Bijzondere uitgave in het Fins: Hoofdstuk 1 Deel 2 blz. 0041

Bijzondere uitgave in het Spaans: Hoofdstuk 01 Deel 4 blz. 0102

Bijzondere uitgave in het Zweeds: Hoofdstuk 1 Deel 2 blz. 0041

Bijzondere uitgave in het Portugees: Hoofdstuk 01 Deel 4 blz. 0102

*****

VERORDENING (EGKS, EEG, EURATOM) Nr. 1578/85 VAN DE RAAD

van 10 juni 1985

tot wijziging van de Regeling welke van toepassing is op de andere personeelsleden van de Europese Gemeenschappen

DE RAAD VAN DE EUROPESE GEMEENSCHAPPEN,

Gelet op het Verdrag tot instelling van één Raad en één Commissie welke de Europese Gemeenschappen gemeen hebben, inzonderheid op artikel 24,

Gezien het voorstel van de Commissie, ingediend na advies van het Comité voor het Statuut,

Gezien het advies van het Europese Parlement (1),

Gezien het advies van het Hof van Justitie,

Overwegende dat in de artikelen 2 en 3 van Verordening (EEG, Euratom, EGKS) nr. 259/68 (2), laatstelijk gewijzigd bij Verordening (EGKS, EEG, Euratom) nr. 420/85 (3), respectievelijk het Statuut van de ambtenaren van de Europese Gemeenschappen en de Regeling welke van toepassing is op de andere personeelsleden van deze Gemeenschappen worden vastgesteld; dat de Raad bevoegd is om met gekwalificeerde meerderheid van stemmen, op voorstel van de Commissie en na raadpleging van de andere betrokken Instellingen, dat Statuut en die Regeling te wijzigen;

Overwegende dat het op grond van de ervaring met de toepassing van het genoemde Statuut en de genoemde Regeling dienstig is sommige bepalingen van de Regeling te wijzigen, met name ten aanzien van het personeel voor onderzoek,

HEEFT DE VOLGENDE VERORDENING

VASTGESTELD:

Artikel 1

De Regeling welke van toepassing is op de andere personeelsleden van de Europese Gemeenschappen wordt overeenkomstig de onderstaande artikelen gewijzigd.

Artikel 2

Aan artikel 8 wordt de volgende alinea toegevoegd:

»De aanstelling van een in artikel 2, sub a) en d), bedoelde functionaris voor bepaalde tijd kan slechts eenmaal voor een bepaalde tijd worden verlengd.

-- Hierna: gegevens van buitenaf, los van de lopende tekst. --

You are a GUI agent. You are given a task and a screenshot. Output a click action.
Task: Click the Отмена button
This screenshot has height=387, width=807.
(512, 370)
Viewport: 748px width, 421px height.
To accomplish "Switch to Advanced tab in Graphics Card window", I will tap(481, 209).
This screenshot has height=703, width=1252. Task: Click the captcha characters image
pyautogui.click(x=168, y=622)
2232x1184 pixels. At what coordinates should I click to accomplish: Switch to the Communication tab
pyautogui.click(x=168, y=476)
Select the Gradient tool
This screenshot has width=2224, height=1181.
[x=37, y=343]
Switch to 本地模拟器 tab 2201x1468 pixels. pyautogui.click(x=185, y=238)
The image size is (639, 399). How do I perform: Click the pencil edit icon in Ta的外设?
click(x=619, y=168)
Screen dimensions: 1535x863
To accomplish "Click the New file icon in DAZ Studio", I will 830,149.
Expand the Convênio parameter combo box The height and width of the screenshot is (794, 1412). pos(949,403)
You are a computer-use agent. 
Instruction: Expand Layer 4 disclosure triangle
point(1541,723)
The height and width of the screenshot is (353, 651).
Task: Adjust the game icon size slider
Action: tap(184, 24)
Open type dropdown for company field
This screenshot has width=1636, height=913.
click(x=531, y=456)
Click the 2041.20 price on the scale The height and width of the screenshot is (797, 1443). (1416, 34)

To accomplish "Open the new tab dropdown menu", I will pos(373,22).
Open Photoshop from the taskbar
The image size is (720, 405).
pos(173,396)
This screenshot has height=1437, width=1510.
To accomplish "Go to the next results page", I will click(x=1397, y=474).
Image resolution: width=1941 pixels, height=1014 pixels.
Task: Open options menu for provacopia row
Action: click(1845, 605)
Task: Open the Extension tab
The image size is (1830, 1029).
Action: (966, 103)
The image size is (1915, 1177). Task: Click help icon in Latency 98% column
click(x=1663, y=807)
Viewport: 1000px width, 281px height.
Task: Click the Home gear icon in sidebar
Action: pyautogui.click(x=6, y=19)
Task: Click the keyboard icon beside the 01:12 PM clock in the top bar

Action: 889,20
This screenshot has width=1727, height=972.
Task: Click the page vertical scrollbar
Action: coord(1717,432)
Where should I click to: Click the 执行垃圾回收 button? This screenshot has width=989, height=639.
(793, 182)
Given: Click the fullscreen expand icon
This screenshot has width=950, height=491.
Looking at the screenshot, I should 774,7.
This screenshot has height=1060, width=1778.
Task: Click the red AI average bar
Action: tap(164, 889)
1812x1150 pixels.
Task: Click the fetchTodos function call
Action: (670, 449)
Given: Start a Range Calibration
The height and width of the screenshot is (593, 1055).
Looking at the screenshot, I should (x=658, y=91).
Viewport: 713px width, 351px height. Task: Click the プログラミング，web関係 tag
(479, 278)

Een eventuele verdere verlenging van die aanstelling geschiedt voor onbepaalde tijd.".

Artikel 3

Artikel 11, eerste alinea, wordt als volgt gelezen:

»De artikelen 11 tot en met 26 van het Statuut, betreffende de rechten en verplichtingen van de ambtenaar, zijn van overeenkomstige toepassing. Voor een tijdelijke functionaris met een aanstelling voor bepaalde tijd wordt evenwel de duur van het verlof om reden van persoonlijke aard als bedoeld in artikel 15, tweede alinea, beperkt tot de nog resterende looptijd van de overeenkomst.".

Artikel 4

Artikel 14, derde alinea, wordt door de volgende alinea vervangen:

»Uiterlijk een maand vóór het verstrijken van zijn proeftijd wordt van de tijdelijke functionaris een beoordelingsrapport opgesteld inzake zijn geschiktheid voor het vervullen van de aan zijn functie verbonden taken, zijn prestaties en zijn gedrag in de dienst. Van dat rapport wordt kennis gegeven aan de betrokkene, die schriftelijk zijn opmerkingen kenbaar kan maken. Een tijdelijk functionaris die geen bewijs van voldoende geschiktheid heeft gegeven, wordt ontslagen.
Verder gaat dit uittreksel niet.